The speaker is not demanding conversion. He is asking for a brief shared path.
Walk with me.
See what I see.
Stand where I am standing.
You can always return home afterward.
But here’s the problem.
Modern belief systems increasingly resist even that small request.
Many contexts have developed defenses against persuasion itself.
Not defenses against bad arguments.
Defenses against exposure.
Before another perspective can be explored, it is labeled.
Before another context can be entered, it is condemned.
Before another argument can be considered, it is categorized.
The purpose is not persuasion.
The purpose is protection.
Consider a phrase such as “Trump is Hitler.”
Whether one agrees with that statement is almost beside the point.
Its primary function is often defensive.
If Trump is Hitler, then listening to him becomes dangerous. Considering his arguments becomes suspect. Examining his policies becomes morally risky.
The context has protected itself.
The gate closes before the conversation begins.
Every tribe develops some version of this.
Political tribes.
Religious tribes.
Social tribes.
Even families.
The mechanism is universal.
You cannot be persuaded by an argument you refuse to hear.
You cannot understand a perspective you refuse to visit.
You cannot share a path you refuse to walk.
Bob noticed something else:
🅱️ “If your ideas are strong, you invite questions. If they’re weak, you hire bouncers.”
He continues:
🅱️ “Some people don’t want a debate. They want an intellectual bounce house. Lots of activity, plenty of noise, and nobody ever hits the ground.”
That may be harsh, but there is truth in it.
Healthy societies allow people to move temporarily between contexts.
Unhealthy societies treat exploration itself as betrayal.
And that brings us back to our original question.
Why doesn’t persuasion work anymore?
The answer may not be that people have become less intelligent.

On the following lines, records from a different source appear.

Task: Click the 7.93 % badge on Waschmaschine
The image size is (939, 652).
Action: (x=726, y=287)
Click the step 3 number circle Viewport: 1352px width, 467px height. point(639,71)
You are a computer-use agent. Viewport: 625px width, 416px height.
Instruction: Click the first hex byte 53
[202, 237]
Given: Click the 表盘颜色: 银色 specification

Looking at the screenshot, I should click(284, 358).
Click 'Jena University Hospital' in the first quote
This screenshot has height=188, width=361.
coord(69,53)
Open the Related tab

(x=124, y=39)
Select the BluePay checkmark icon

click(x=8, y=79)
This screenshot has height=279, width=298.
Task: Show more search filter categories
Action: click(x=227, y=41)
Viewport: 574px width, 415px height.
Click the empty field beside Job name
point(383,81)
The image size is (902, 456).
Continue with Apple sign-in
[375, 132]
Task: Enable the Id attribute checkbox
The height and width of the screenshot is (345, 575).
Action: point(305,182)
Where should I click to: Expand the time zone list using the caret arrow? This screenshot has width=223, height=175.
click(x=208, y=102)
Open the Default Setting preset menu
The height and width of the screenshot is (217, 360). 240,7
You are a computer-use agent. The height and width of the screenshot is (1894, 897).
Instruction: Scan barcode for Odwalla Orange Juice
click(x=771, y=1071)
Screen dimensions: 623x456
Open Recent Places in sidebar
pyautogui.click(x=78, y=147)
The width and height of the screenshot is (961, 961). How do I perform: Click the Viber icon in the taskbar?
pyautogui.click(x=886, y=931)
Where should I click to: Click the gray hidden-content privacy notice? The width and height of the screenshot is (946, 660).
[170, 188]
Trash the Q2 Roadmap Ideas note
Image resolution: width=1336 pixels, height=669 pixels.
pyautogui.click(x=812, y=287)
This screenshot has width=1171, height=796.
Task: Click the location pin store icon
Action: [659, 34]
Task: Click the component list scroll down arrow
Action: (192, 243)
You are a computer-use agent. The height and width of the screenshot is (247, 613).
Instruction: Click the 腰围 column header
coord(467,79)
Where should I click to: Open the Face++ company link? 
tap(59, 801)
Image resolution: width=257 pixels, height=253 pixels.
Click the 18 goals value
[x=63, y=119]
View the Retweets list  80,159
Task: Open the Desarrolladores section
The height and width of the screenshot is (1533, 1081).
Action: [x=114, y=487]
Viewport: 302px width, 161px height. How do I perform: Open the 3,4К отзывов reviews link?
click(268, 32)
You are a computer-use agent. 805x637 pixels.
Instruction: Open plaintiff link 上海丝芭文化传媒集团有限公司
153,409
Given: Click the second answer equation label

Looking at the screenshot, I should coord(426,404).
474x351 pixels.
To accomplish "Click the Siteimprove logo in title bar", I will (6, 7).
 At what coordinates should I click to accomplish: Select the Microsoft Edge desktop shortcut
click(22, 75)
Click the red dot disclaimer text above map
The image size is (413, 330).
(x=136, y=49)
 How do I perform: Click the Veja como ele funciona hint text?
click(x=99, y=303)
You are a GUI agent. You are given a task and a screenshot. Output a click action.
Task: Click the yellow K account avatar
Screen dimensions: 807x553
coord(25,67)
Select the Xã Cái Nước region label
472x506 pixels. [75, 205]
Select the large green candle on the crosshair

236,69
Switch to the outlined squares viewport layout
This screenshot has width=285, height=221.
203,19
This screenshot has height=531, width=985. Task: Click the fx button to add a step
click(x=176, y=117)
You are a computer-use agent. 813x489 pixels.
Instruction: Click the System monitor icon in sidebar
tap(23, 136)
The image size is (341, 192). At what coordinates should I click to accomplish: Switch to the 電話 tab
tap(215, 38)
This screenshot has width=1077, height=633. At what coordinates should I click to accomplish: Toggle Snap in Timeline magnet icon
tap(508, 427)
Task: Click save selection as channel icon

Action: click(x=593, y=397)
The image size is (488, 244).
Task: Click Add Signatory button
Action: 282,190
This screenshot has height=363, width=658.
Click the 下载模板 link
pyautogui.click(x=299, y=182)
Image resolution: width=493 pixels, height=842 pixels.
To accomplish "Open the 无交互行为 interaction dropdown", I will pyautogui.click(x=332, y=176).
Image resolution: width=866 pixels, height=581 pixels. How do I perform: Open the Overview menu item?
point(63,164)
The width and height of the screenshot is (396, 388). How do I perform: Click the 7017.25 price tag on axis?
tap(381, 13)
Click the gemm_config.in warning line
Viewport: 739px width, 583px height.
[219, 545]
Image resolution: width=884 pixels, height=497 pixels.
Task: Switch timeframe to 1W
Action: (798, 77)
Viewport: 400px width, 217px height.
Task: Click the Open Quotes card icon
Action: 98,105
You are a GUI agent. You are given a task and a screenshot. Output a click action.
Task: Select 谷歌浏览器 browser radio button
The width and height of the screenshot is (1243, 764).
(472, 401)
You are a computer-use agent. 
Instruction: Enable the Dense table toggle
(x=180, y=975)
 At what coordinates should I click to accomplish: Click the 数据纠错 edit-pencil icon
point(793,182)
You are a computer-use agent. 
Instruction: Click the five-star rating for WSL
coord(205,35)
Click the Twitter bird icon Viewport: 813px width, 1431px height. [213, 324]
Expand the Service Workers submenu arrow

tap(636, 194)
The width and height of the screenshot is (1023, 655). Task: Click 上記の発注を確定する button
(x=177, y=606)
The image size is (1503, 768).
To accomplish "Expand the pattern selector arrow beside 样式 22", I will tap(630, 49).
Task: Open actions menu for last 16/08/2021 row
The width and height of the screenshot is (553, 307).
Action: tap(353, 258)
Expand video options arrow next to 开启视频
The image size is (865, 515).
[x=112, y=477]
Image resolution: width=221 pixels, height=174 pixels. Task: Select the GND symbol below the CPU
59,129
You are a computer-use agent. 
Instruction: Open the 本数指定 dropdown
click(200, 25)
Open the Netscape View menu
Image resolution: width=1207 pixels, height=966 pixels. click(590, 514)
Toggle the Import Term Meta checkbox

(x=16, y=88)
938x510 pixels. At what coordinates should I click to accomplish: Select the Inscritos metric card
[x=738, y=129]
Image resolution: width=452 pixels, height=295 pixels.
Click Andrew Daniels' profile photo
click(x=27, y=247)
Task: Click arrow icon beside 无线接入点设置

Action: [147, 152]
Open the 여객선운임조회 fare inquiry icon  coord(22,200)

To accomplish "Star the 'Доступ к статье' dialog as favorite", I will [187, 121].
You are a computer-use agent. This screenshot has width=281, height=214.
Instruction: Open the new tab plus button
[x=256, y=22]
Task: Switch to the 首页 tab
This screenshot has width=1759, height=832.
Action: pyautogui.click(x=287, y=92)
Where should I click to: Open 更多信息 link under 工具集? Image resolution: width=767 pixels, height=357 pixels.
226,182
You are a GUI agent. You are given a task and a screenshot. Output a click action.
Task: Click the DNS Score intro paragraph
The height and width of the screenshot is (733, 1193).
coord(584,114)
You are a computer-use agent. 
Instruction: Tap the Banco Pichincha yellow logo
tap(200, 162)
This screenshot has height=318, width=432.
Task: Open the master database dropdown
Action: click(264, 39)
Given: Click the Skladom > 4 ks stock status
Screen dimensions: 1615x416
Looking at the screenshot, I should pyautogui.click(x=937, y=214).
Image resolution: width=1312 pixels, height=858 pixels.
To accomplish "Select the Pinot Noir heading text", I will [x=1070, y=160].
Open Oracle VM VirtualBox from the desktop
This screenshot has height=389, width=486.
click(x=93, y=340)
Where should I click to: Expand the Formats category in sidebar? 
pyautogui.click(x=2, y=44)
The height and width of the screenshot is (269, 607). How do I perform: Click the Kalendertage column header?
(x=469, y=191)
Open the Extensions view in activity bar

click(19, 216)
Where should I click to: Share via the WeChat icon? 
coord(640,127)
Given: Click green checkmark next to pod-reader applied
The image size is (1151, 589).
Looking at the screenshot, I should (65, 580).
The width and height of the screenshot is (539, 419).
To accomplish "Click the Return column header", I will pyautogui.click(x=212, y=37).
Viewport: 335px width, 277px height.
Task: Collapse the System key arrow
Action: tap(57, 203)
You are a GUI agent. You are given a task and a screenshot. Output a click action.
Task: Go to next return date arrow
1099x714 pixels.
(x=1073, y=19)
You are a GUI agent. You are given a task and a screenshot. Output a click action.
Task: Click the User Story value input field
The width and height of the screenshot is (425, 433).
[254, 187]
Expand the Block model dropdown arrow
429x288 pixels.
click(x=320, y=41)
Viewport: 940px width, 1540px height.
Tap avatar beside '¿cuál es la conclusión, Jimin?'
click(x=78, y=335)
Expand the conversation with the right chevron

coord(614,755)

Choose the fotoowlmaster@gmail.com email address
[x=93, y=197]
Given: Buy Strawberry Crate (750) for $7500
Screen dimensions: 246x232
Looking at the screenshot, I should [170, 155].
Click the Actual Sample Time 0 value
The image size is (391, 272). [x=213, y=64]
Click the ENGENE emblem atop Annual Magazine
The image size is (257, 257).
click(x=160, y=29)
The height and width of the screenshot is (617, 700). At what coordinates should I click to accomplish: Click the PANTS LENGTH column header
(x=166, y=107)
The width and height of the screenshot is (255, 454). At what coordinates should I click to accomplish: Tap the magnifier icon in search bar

It may be that they have become less willing to align.
We still share words.
We increasingly do not share contexts.
We still exchange facts.
We increasingly disagree about what those facts mean.
We still debate.
But many of us are no longer traveling on the same roads.
The greatest danger is not that we reach different conclusions.
Human beings have always reached different conclusions.
The greatest danger is that we lose the ability to understand how others reached theirs.
Once that happens, disagreement becomes something darker.
Opponents become incomprehensible.
Persuasion becomes impossible.
Rhetoric becomes noise.
The bridge between consciousnesses collapses.
And when that bridge collapses, people continue talking, but they are no longer communicating.
Agreement was never the goal.
Understanding was.
Bob gets the last word:
🅱️ “Most people think persuasion means getting somebody to your destination. That’s backwards. Persuasion starts when they’re willing to walk beside you for a mile.”
Afterword
Bob listened to all this talk about rhetoric, context, perspective, and alignment.
Then he shrugged.
🅱️ “Maybe that’s why ‘Trump is Hitler’ bothers me so much.”
I asked why.
🅱️ “Because it’s a bridge burner.”
A bridge burner?
🅱️ “Sure. If somebody’s Hitler, there’s no reason to listen to him. No reason to understand him. No reason to walk beside him for a mile. The whole point of the label is to make the walk impossible.”
Then Bob thought for a moment.
🅱️ “Funny thing about bridges. You only notice them after they’re gone.”